Three days after the warrant was issued, Khan gave himself a victory lap at a gathering of justice ministers in London that the UK and the Netherlands sponsored to support the ICC’s work in Ukraine. The optics could not have been worse. Speakers mixed their support for Ukraine (an “ally,” as the Dutch minister noted) with their pledges of new financial support totalling $4.9 million for the ICC’s work. Fewer than a few of the 40 countries in London were from the Global South. Numerous organizations, including Amnesty International, have long expressed concern that the legitimacy of the court “risks being eroded by an increasingly selective approach to justice” and that earmarked contributions allow states to “support only those situations which align with their interests,” making the court “vulnerable to manipulation by powerful states.” In contrast to the well-funded Ukraine investigation, ICC prosecutors had frequently cited limited resources in other cases, such as when Khan “deprioritized” inquiries into the Bush administration’s torture programme in Afghanistan and Bensouda was unable to move forward with her investigations into Nigeria and Ukraine itself in 2020 despite discovering potential crimes against humanity.

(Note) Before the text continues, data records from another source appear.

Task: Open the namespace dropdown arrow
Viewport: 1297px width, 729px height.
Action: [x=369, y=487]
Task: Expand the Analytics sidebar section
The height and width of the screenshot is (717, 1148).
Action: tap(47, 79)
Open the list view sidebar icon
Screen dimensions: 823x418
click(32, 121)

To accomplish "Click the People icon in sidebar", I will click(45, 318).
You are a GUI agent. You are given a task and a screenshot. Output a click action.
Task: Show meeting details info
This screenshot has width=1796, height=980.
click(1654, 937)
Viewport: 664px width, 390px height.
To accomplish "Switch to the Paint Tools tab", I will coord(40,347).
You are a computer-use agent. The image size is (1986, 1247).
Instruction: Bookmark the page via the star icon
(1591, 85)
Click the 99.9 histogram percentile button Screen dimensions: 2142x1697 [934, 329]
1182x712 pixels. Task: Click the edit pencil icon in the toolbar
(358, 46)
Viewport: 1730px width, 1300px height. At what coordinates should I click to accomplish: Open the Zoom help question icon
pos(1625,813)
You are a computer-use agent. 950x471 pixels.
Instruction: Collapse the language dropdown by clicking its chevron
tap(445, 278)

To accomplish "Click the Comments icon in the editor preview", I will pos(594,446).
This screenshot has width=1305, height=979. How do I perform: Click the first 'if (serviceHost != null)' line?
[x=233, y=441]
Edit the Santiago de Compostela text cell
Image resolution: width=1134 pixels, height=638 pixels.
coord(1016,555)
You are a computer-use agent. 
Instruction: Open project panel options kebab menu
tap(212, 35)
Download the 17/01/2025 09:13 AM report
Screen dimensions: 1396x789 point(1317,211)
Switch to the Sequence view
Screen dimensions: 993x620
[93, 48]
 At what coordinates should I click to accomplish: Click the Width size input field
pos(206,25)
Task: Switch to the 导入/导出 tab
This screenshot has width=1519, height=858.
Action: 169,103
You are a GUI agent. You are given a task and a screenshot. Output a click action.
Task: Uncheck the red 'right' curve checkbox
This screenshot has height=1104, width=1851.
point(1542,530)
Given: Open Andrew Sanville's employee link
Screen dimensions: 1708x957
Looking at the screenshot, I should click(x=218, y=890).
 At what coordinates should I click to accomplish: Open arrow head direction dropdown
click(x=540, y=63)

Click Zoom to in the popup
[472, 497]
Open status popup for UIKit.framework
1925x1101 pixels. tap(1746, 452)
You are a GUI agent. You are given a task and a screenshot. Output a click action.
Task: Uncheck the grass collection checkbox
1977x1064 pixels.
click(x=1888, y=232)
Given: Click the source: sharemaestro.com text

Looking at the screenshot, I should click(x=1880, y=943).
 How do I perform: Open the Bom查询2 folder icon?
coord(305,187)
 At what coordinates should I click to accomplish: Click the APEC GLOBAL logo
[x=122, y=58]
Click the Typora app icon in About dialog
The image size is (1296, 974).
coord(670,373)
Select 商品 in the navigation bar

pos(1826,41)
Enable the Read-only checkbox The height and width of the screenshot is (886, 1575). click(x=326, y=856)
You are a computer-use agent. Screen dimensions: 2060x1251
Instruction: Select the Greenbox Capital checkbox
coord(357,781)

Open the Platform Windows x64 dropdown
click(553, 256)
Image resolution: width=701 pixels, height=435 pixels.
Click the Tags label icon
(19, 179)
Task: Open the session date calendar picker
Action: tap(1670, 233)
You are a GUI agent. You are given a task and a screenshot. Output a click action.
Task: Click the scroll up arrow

When observers discuss the selective nature of the ICC, they frequently bring up Palestine, where Israel is legitimately charged with war crimes such as illegal settlements, persecution, and apartheid. After Palestine requested a probe in 2015, the court took six years to move the case slowly through the required formalities before Bensouda officially launched the investigation in 2021, just months before he left office. Nothing observable has changed since then. Khan never brought up the ICC’s Palestine inquiry in resource requests or referred to the occupied area as a “crime scene,” as Raji Sourani, the director of the Palestinian Center for Human Rights, who supports the Ukrainian investigation, has bemoaned. He remained mute even when Israel closed down NGOs presenting his office with proof. Even yet, there are cautiously optimistic signs of development following Khan’s declaration that he will visit Palestine in 2023 during the ICC Assembly in December 2022.

Khan has demonstrated his willingness to overcome obstacles and uphold the law against the leader of one of the most powerful nations in the world, even when that nation is not a party to the ICC. Whether he is willing to face his primary allies and hold Israeli and other Western-backed officials accountable may be a more complicated matter to answer. Since the Nuremberg tribunal, “victor’s justice,” which does not apply to the sponsors, has always been associated with international justice. Could the Nuremberg moment of today go beyond Nuremberg?